The Region has a rather stabilised network of basic schools and a sufficient capacity of secondary schools. There is one high school in the region: Polytechnic High School Jihlava which was attended in the academic year 2016/2017 by nearly 2,2 thousand students.
Major health care establishments include 6 hospitals (with 2,700 beds). Outpatient care is provided by 240 surgeries of GP ́s for adult patiens, 98 surgeries of GP ́s for children and about 250 surgeries of dentists.
The positive side of the Region includes low crime rate and low suicide rate in relation to the population.
The Region hosts several interesting cultural events – some of national or even international character. A long tradition is the Autumn Book Fair held at Havlíčkův Brod. A meeting of choruses from all over the world is held in the town of Jihlava every year, accompanied by the international competition of mixed-voice chamber choruses called the International Chorus Festival and also the International Documentary Festival gained popularity. An important organiser of cultural activities is the town of Telč. Besides the festival Holidays in Telč, it also hosts other events such as the European Meeting of Folklore Ensembles. The International Festival of Petr Dvorsky is held in the castle of Jaroměřice nad Rokytnou. One of the most popular sports facilities is the ski resort Nové Město na Moravě where widely known skiing events are held.
Accommodation facilities in the region were visited by more than 520,000 guests in 2016. The Vysočina Region is also attractive for its tourism opportunities available all-year-round. It is not only summer or winter residences but also many cultural and historic buildings and monuments to see. The best snow conditions are at Žďárské vrchy – there you can ski at 700-800 m above sea level. There is also a substantial part of the capacity of accommodation facilities in this area. The biggest expanse of water in the Region is Velké Dářko Reservoir with 206 ha. The Dalešice Reservoir on the Jihlava River is the highest dam (100 m) in the Czech Republic.
Three historic buildings and monuments of the CR that are a UNESCO World Cultural Heritage Site are to be found in the Vysočina Region: the Urban Conservation Area of Telč, the Church of St John of Nepomuk by the architect Giovanni Santini on a hill called Zelená Hora near the town Žďár nad Sázavou and the former Jewish ghetto with a cemetery and St.
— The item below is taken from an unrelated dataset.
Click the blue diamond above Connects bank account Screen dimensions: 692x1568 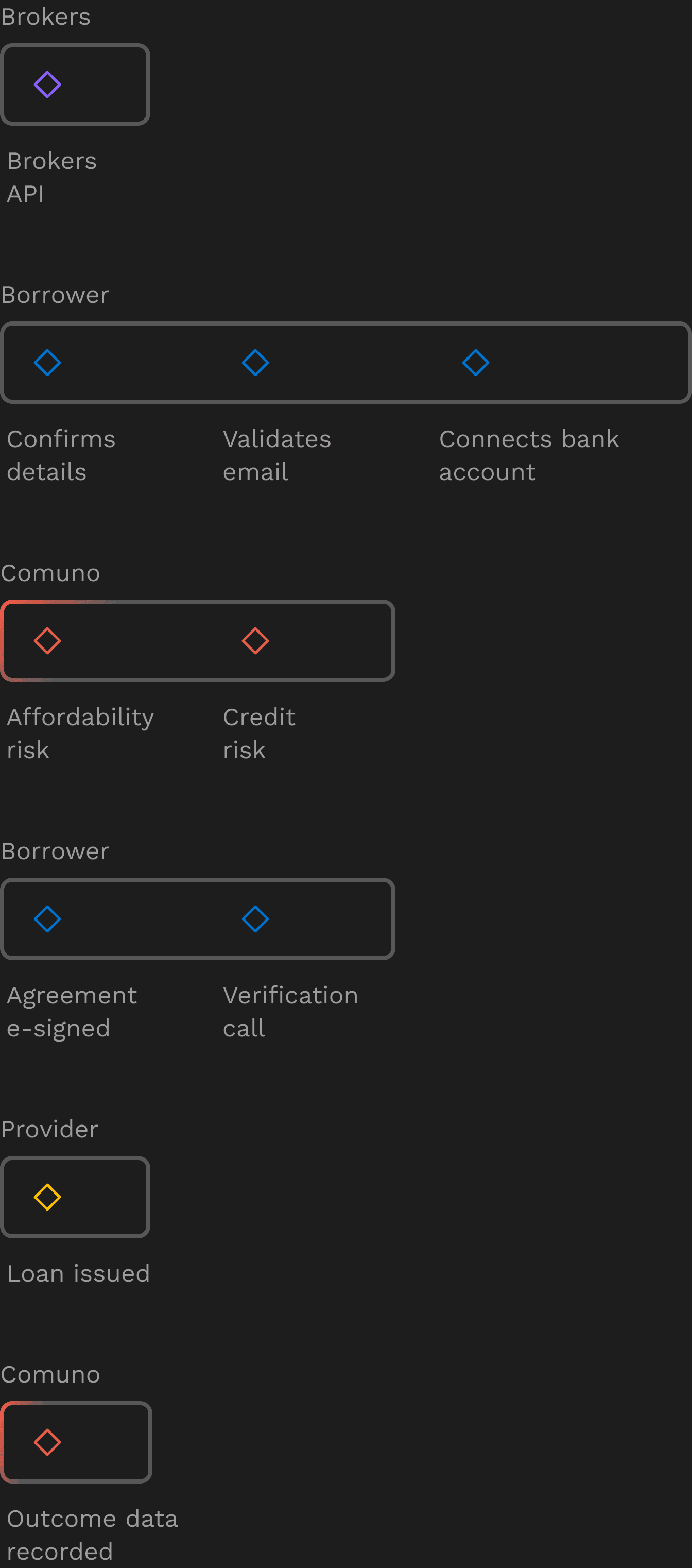pos(475,363)
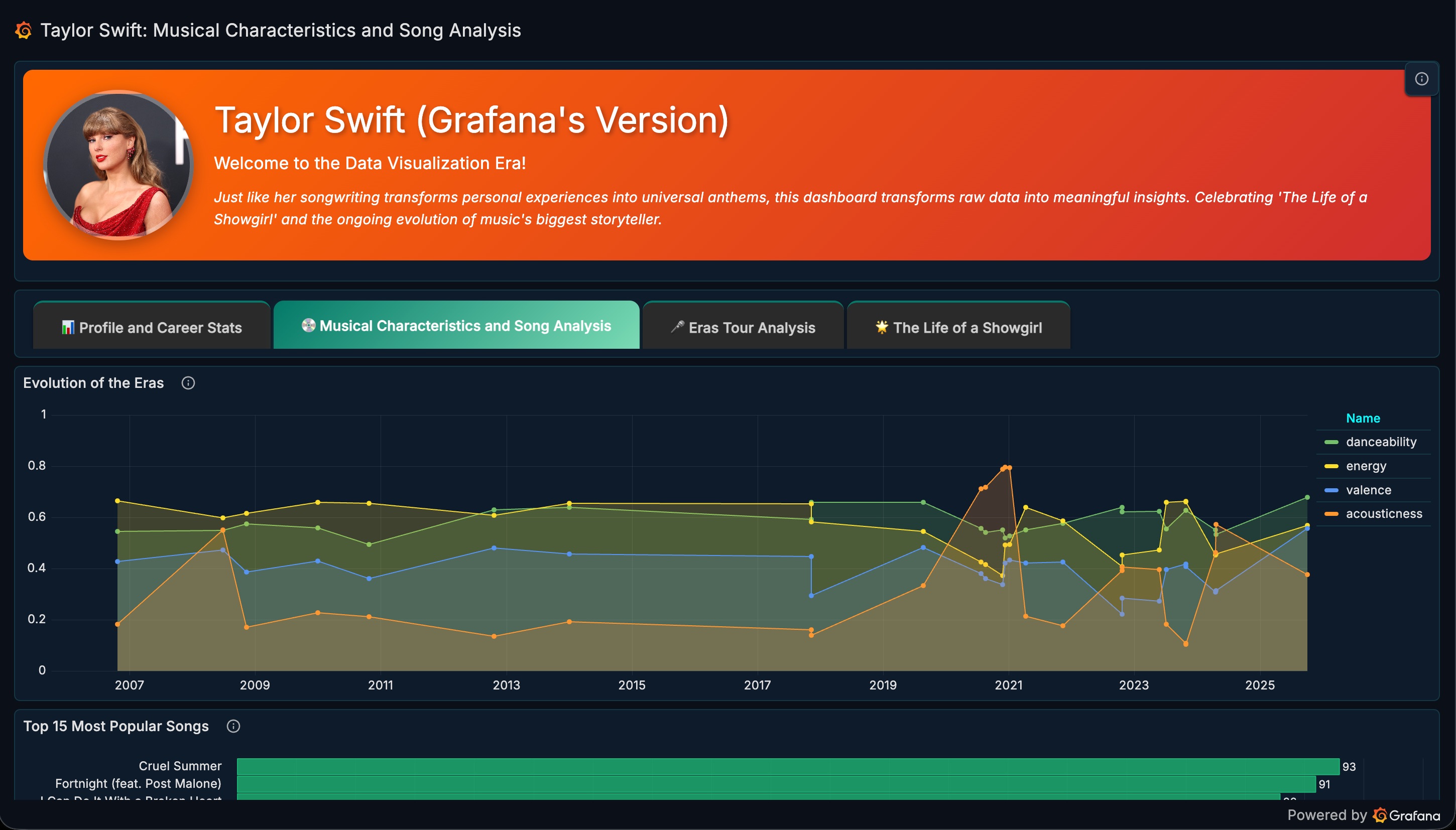Click the Powered by Grafana link
Image resolution: width=1456 pixels, height=830 pixels.
(x=1364, y=815)
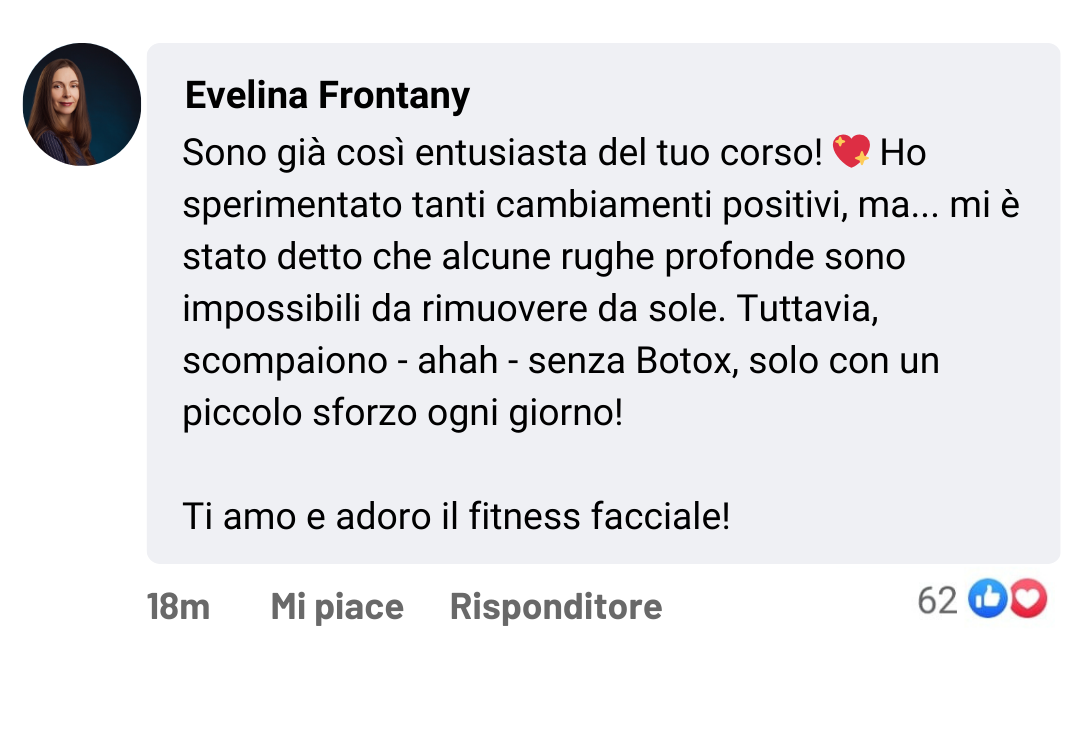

Procopius Basilica in Třebíč. There is a unique Museum of Records and Curiosities in Pelhřimov. The two protected landscape areas and numerous natural areas comprise some of the landscape treasures of the Region. The future of tourism and travelling as such in the Vysočina Region is certain to focus on urban tourism and forms of calm and environment-friendly dwelling-based tourism. The latter is enabled with a dense net of marked path (approximately 2 900 km) and building cycle tracks (approximately 2 500 km).